Alors que la réunion de la Commission pour l'unité nationale, la solidarité et la démocratie se poursuit au Parlement, dans l'attente d'une décision concernant les procès-verbaux d'Imralı, un appel marquant a été lancé par le DEM Parti. La porte-parole du DEM Parti, Ayşegül Doğan, a souligné que la commission remplissait une fonction historique et a exigé que les procès-verbaux soient rendus publics.

« CETTE DÉCISION A ÉTÉ PRISE AVEC UNE REPRÉSENTATION INCOMPLÈTE »

Ayşegül Doğan a exprimé le souhait que la rencontre avec la délégation s'étant rendue sur l'île d'Imralı et avec le chef du PKK, Abdullah Öcalan, se déroule avec la participation de tous les partis politiques, ce qui n'a pas pu être assuré.

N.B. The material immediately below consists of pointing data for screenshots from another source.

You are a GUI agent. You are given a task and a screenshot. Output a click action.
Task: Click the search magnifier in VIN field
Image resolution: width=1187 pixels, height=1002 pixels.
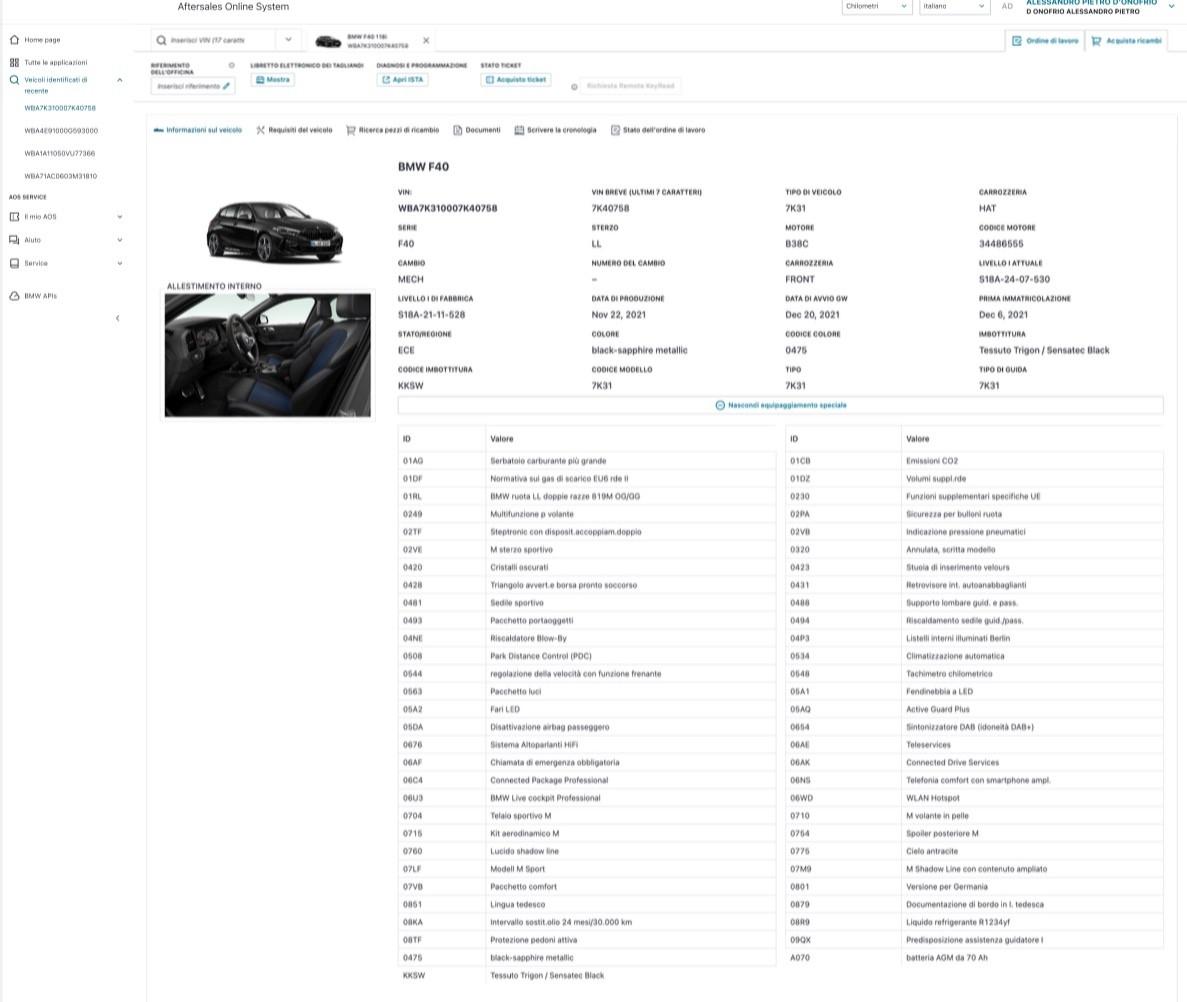[162, 41]
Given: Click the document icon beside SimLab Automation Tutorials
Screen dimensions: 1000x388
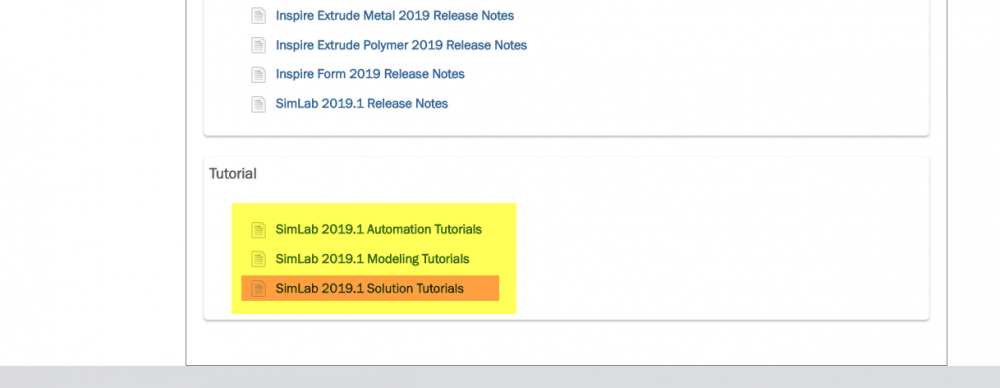Looking at the screenshot, I should click(x=258, y=230).
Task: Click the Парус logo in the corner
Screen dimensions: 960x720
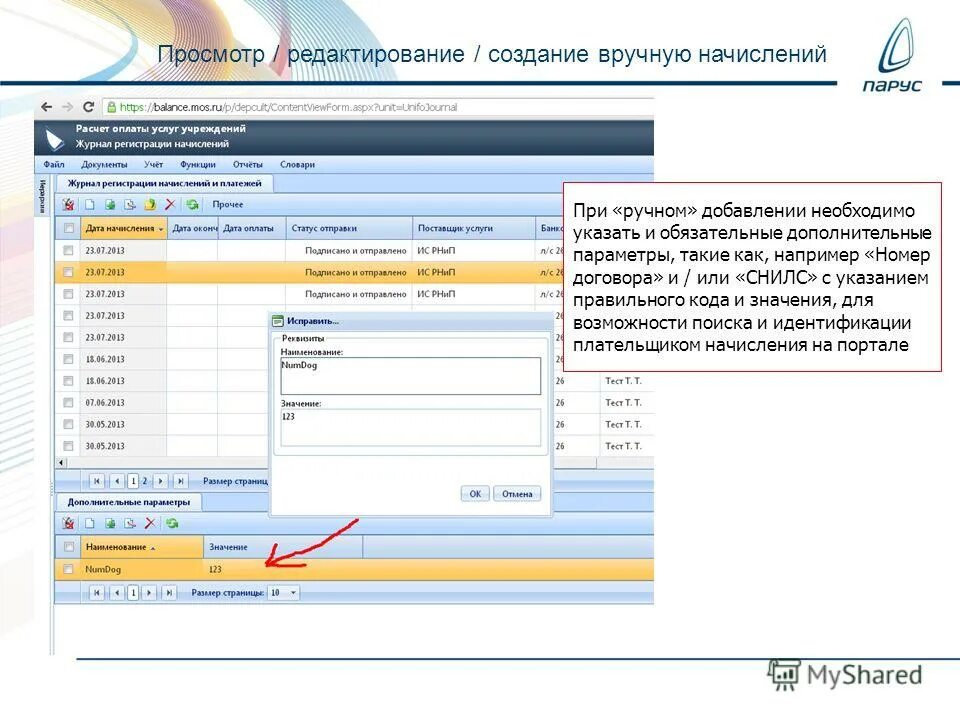Action: coord(895,52)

Affirmant que la décision a été prise avec une représentation incomplète, Mme Doğan a noté que le processus se poursuivait malgré tout.

Insistant sur la nécessité de mener les discussions au sein de la commission de manière transparente, Mme Doğan a déclaré qu'il était vital que le processus soit socialisé et progresse de manière ouverte au public. Elle a précisé qu'aucune information devant être partagée avec la société ne devait être dissimulée.

APPEL À « LIRE DIRECTEMENT LES PROCÈS-VERBAUX »

Exigeant que les procès-verbaux de la rencontre entre la délégation de trois personnes composée de représentants de l'AKP, du MHP et du DEM Parti et M. Öcalan soient lus ouvertement devant la commission, Mme Doğan a affirmé qu'il n'y avait pas besoin de récits indirects. Elle a demandé que la rencontre soit rapportée directement et que les informations présentées à la commission soient accessibles à tous ceux qui le souhaitent.

Dans sa déclaration faite pendant la réunion de la commission, Mme Doğan a indiqué qu'ils attendaient que la décision finale aille dans le sens de la publication des procès-verbaux, ajoutant qu'une situation contraire serait inacceptable. Elle a souligné que le processus n'avait pas été mené dans le secret jusqu'à présent et qu'il ne devait pas l'être à l'avenir.

DÉCLARATION SUR LA « DEUXIÈME PHASE DU PROCESSUS »

Exprimant que les plans de la commission pour passer à la deuxième phase suscitaient également la curiosité du public, Mme Doğan a déclaré que le processus se trouvait à un seuil historique. Elle a affirmé que tous les partis politiques devaient adopter une position commune pour la démocratisation de la Turquie.

APPEL À L'ASSEMBLÉE GÉNÉRALE POUR DES RÉFORMES LÉGISLATIVES

Soulignant l'importance des réformes législatives pour la paix et l'intégration démocratique, Mme Doğan a déclaré que ce processus devait être traité par l'Assemblée générale du Parlement et toutes les commissions concernées. Elle a exprimé la nécessité d'un travail commun pour les lois sur la paix, les lois sur l'intégration démocratique, les libertés et les réglementations visant l'intégration sociale.

Déclarant qu'une paix durable est l'un des sujets les plus critiques pour les peuples de Turquie, Mme Doğan a indiqué qu'ils attendaient que la décision de la commission se transforme en un rapport à caractère consultatif, que chaque parti politique partagerait ses propres préparatifs et que le processus devait évoluer vers un travail commun.

OBJECTION AU PAQUET JUDICIAIRE

Évoquant également le Paquet judiciaire, Mme Doğan a fait référence à l'exclusion des crimes terroristes du paquet, soulignant que leur parti fondait sa position sur le principe d'égalité dans l'exécution des peines. Elle a affirmé que ce principe devait être pris en compte non seulement pour le paquet actuel, mais aussi pour toutes les futures réformes législatives.

Déclarant que la culture de l'impunité doit être éradiquée dans la lutte contre la violence faite aux femmes et aux enfants, Mme Doğan a précisé qu'il leur était impossible d'adopter une attitude différente envers toute réforme législative qui ne respecterait pas les principes de droit, d'égalité et de justice.